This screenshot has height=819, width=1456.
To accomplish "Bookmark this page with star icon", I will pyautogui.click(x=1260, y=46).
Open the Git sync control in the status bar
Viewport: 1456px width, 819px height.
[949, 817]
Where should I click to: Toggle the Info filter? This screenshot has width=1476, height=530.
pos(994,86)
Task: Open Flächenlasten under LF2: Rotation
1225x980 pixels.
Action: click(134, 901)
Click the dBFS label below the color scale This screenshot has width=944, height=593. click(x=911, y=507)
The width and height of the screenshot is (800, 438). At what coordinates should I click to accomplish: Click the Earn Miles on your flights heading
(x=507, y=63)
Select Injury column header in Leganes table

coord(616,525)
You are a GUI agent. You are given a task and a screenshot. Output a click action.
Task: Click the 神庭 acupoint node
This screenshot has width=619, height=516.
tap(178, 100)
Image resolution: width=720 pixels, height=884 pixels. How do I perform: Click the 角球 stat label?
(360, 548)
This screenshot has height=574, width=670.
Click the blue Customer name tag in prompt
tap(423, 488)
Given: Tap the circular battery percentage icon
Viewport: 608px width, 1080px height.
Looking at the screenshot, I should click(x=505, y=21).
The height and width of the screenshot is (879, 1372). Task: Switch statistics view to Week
━━━━━━━━
### The request
Edit the stretch of data from the line containing "Where should I" through the line containing "Action: click(134, 901)", changing "Info" to "Warning" and keeping everything else the same.

### Answer to this problem
Where should I click to: Toggle the Warning filter? This screenshot has width=1476, height=530.
pos(994,86)
Task: Open Flächenlasten under LF2: Rotation
1225x980 pixels.
Action: click(134, 901)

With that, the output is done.